Perfil | Opinión
La libertad, pensada en términos absolutos, tiende a ir en contra del interés colectivo. Por eso, aparece la necesidad de cierta restricción consensuada de esa libertad absoluta con el fin de alcanzar un beneficio como comunidad: esa es una de las funciones de las leyes. Por el contrario, cuando una minoría ejerce su libertad total, una mayoría suele sufrir las consecuencias de ese ejercicio. Por ejemplo, la de desconocer las normas sanitarias lleva a una mayor circulación del virus, y la libertad de no cumplir con las regulaciones en las exportaciones de carnes contribuye al encarecimiento local de ese componente básico de la alimentación.
Lo dijo el presidente Alberto Fernández: “tenemos que entender que hay muchos cantos de sirena que hablan de la necesidad de ser libres, y esa libertad que invocan nos lleva a los contagios y las muertes”. También se refirió al tema cuando afirmó: “Si uno mira el escenario de 2015 y el que recibimos en 2019, lo único que se ve es que se le dio una total apertura al sector pero no aumentaron la cantidad de toneladas faenadas, no aumentaron la cantidad de cabezas, cada vez es menor el peso del novillo que se faena. Lo único que aumentó fue el precio de la carne”.
Esta es la gran paradoja de la oposición: defienden una república con libertades absolutas que es una república sin leyes. En ella la libertad de unos pocos perjudica el interés de la mayoría.

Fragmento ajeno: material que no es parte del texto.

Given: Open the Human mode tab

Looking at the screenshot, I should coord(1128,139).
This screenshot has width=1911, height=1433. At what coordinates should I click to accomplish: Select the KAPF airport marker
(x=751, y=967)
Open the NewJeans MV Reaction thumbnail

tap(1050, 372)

Nadie se salva solo en una pandemia: a ésta únicamente se la combate con solidaridad. Hemos escuchado decir: “Yo si quiero no me vacuno”; “Yo si quiero no me cuido”; “Yo si quiero no uso barbijo”. Ese concepto de libertad absoluta desconoce la solidaridad con un otro que necesita que cada uno se cuide para que, a la vez, cuide a todos los demás. En ese caso, la Patria no es el otro: la Patria es uno mismo. No hay comunidad: hay individualismo.
En paralelo, el gobierno avanza en el proceso de vacunación y la oposición realiza denuncias sin fundamentos. Es decir: mientras uno intenta proteger con la vacuna a una población asediada por el virus, la otra busca que ese proceso fracase. El problema es que si al gobierno no le va bien, el perjudicado no es sólo el gobierno: es toda la sociedad. Por supuesto: ante la llegada masiva de vacunas, lo que Juntos por el Cambio intenta es embarrar la cancha y sembrar dudas.
Por otra parte, la pandemia puso en un primer nivel de exposición pública a los grandes laboratorios que integran una trama muy compleja y diversificada del capital global. Por ejemplo, el fondo de inversión BlackRock es accionista de Pfizer y de AstraZeneca, entre muchas otras empresas. El negocio de los medicamentos es uno de los más grandes del mundo y sus ganancias son excepcionales. La Argentina intentó, durante el gobierno de Néstor Kirchner y con Ginés González García como ministro de Salud, el desarrollo de los remedios genéricos. No sería una mala idea volver a pensar en ese proyecto: el genérico puede, entre otros aspectos, actuar como precio testigo en el mercado de los fármacos. Si a ello se agrega que los médicos lo receten en lugar de la marca, probablemente se podría llevar adelante una acción efectiva para bajar el costo de los medicamentos y, de ese modo, defender los intereses de los argentinos y las argentinas.
Pero ahora la prioridad es continuar avanzando en el proceso de vacunación. La Argentina ha trabajado bien: de los países en vías de desarrollo ha sido uno de los que con mayor eficacia ha formalizado acuerdos, con el Instituto Gamaleya, con Oxford AstraZeneca, con China y con todos los que pudo negociar para conseguir ese bien escaso que es la vacuna. Tal vez parte de las entregas se demoraron más de lo previsto, pero el proceso de vacunación nunca se detuvo y ahora ha entrado en una fase de avance sostenido.
No parece haber muchos secretos: de lo que se trata es de combinar libertad, solidaridad e igualdad.